Fragment#
Warning
The code reference is a work in progress and may contain inconsistencies.
- class idtrackerai.Fragment(fragment_identifier: int, start_frame: int, end_frame: int, images: list[int] | ndarray, centroids: list[tuple[float, float]], episodes: list[int] | ndarray, is_an_individual: bool, exclusive_roi: int)[source]#
A collection of
Blobs that belong to the same animal or to the same crossing.The Fragment class represents a sequence of images (or blobs) that are believed to belong to the same animal or to a group of animals that are crossing paths. It contains various attributes and methods to manage and analyze these sequences, including their positions, velocities, identities, and other properties.
- P1_vector: ndarray#
Numpy array indicating the P1 probability of each of the possible identities
- coexisting_individual_fragments: Sequence[Fragment]#
list of fragment objects representing and individual (i.e. not representing a crossing where two or more animals are touching) and coexisting (in frame) with self. Doesn’t include self.
- loaded_images: ndarray#
Fragment’s actual images, in uint8. Intended to be used outside idtrackerai
- groundtruth_identity: int#
Groundtruth identity assigned externally after validating
- acceptable_for_training: bool | None = None#
Boolean to indicate that the fragment was identified sufficiently well and can in principle be used for training. See also the accumulation_manager.py module.
- temporary_id: int | None = None#
Integer indicating a temporary identity assigned to the fragment during the cascade of training and identification protocols. From 0 to n_animals-1
- accumulable: bool | None = None#
Boolean indicating whether the fragment can be accumulated, i.e. it can potentially be used for training.

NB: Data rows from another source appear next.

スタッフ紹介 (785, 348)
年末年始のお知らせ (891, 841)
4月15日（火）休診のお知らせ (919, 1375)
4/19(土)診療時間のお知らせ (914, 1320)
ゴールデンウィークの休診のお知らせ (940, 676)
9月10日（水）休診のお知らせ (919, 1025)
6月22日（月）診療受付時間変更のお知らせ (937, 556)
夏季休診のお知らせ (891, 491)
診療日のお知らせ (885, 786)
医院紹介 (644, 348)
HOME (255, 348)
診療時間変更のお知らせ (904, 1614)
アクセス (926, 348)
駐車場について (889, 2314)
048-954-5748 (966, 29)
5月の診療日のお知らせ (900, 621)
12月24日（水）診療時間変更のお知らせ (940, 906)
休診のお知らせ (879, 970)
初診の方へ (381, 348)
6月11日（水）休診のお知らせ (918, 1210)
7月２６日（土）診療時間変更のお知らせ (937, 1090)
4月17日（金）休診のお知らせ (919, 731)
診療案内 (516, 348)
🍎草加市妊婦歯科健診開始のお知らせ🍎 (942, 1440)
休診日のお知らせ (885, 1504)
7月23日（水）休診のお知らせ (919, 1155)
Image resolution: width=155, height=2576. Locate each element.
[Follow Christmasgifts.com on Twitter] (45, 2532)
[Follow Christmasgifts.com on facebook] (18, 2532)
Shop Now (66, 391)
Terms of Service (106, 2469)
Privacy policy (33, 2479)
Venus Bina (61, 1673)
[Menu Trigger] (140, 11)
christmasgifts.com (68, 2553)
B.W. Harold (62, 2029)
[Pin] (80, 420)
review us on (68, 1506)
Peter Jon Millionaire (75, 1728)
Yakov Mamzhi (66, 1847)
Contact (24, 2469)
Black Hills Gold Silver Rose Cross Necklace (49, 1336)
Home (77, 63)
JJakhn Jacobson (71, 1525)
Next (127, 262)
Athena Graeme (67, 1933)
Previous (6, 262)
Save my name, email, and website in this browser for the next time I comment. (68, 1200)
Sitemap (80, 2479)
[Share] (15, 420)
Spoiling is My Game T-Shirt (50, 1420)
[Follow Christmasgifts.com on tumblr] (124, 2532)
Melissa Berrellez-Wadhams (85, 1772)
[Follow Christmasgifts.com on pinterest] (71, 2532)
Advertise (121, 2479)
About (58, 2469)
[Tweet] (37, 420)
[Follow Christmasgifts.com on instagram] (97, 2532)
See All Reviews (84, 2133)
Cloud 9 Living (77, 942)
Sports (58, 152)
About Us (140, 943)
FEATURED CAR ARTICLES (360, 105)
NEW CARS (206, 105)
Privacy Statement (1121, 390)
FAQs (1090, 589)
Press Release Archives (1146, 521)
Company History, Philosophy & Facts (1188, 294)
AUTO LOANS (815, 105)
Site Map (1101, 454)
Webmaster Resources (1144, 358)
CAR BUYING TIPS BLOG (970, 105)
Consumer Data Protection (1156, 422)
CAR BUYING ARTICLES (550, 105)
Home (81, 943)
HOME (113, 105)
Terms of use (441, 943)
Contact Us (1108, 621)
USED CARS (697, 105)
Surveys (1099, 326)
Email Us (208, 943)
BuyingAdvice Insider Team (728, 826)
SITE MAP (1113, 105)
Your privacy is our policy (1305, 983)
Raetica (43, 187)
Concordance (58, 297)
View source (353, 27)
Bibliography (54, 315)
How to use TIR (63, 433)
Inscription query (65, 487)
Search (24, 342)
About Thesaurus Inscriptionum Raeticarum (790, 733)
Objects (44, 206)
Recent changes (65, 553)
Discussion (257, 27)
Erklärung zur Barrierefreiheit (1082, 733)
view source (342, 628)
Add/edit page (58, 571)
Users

- is_in_a_global_fragment: bool = False#
Indicates whether the fragment is part of a global fragment
- certainty: float = 0.0#
Indicates the certainty of the identity
- P2_vector: ndarray | None = None#
Numpy array indicating the P2 probability of each of the possible identities. See also
compute_P2_vector()
- identity: int | None = None#
Identity assigned to the fragment during the cascade of training and identification protocols or during the residual identification. From 1 to n_animals
- non_consistent: bool = False#
Boolean indicating whether the fragment identity is consistent with coexisting fragment
- ambiguous_identities: ndarray | None = None#
Identities that would be ambiguously assigned during the residual identification process. See also the assigner.py module
- used_for_training: bool = False#
Boolean indicating whether the images in the fragment were used to train the identification network during the cascade of training and identification protocols. See also the accumulation_manager.py module.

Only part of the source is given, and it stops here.